= Work item =
A faithful, word-for-word transcription of all the data is what is needed.

Stored records:
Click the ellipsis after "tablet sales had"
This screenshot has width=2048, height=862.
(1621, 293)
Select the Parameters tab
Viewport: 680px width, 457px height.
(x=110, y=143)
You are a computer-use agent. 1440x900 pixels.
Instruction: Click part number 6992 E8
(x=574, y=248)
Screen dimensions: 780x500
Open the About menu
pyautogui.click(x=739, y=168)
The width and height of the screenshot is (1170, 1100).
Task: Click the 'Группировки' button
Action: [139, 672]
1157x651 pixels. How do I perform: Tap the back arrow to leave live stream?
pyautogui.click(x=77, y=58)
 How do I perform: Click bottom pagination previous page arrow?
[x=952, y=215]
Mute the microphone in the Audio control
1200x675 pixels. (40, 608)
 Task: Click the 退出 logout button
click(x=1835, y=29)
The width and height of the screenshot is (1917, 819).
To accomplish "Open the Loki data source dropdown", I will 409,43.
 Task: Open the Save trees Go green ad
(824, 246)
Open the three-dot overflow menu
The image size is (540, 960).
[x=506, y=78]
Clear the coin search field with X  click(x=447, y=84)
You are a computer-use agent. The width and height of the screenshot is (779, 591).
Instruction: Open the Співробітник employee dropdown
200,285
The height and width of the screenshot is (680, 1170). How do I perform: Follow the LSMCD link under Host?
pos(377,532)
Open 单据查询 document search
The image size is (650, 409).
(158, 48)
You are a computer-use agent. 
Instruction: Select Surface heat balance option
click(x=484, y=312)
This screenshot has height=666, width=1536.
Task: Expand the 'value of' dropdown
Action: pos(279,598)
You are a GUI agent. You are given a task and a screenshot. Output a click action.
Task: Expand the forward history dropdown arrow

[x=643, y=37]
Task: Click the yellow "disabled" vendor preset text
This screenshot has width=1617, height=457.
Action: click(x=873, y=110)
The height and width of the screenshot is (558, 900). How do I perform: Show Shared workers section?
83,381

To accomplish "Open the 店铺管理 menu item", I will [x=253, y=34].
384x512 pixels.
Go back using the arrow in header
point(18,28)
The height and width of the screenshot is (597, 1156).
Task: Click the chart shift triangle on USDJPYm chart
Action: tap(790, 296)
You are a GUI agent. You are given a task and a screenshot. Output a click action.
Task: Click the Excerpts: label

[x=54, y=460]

= Exercise result =
Click the ellipsis after "tablet sales had"
This screenshot has width=2048, height=862.
(1621, 293)
Select the Parameters tab
Viewport: 680px width, 457px height.
(x=110, y=143)
You are a computer-use agent. 1440x900 pixels.
Instruction: Click part number 6992 E8
(x=574, y=248)
Screen dimensions: 780x500
Open the About menu
pyautogui.click(x=739, y=168)
The width and height of the screenshot is (1170, 1100).
Task: Click the 'Группировки' button
Action: [139, 672]
1157x651 pixels. How do I perform: Tap the back arrow to leave live stream?
pyautogui.click(x=77, y=58)
 How do I perform: Click bottom pagination previous page arrow?
[x=952, y=215]
Mute the microphone in the Audio control
1200x675 pixels. (40, 608)
 Task: Click the 退出 logout button
click(x=1835, y=29)
The width and height of the screenshot is (1917, 819).
To accomplish "Open the Loki data source dropdown", I will 409,43.
 Task: Open the Save trees Go green ad
(824, 246)
Open the three-dot overflow menu
The image size is (540, 960).
[x=506, y=78]
Clear the coin search field with X  click(x=447, y=84)
You are a computer-use agent. The width and height of the screenshot is (779, 591).
Instruction: Open the Співробітник employee dropdown
200,285
The height and width of the screenshot is (680, 1170). How do I perform: Follow the LSMCD link under Host?
pos(377,532)
Open 单据查询 document search
The image size is (650, 409).
(158, 48)
You are a computer-use agent. 
Instruction: Select Surface heat balance option
click(x=484, y=312)
This screenshot has height=666, width=1536.
Task: Expand the 'value of' dropdown
Action: pos(279,598)
You are a GUI agent. You are given a task and a screenshot. Output a click action.
Task: Expand the forward history dropdown arrow

[x=643, y=37]
Task: Click the yellow "disabled" vendor preset text
This screenshot has width=1617, height=457.
Action: click(x=873, y=110)
The height and width of the screenshot is (558, 900). How do I perform: Show Shared workers section?
83,381

To accomplish "Open the 店铺管理 menu item", I will [x=253, y=34].
384x512 pixels.
Go back using the arrow in header
point(18,28)
The height and width of the screenshot is (597, 1156).
Task: Click the chart shift triangle on USDJPYm chart
Action: tap(790, 296)
You are a GUI agent. You are given a task and a screenshot. Output a click action.
Task: Click the Excerpts: label

[x=54, y=460]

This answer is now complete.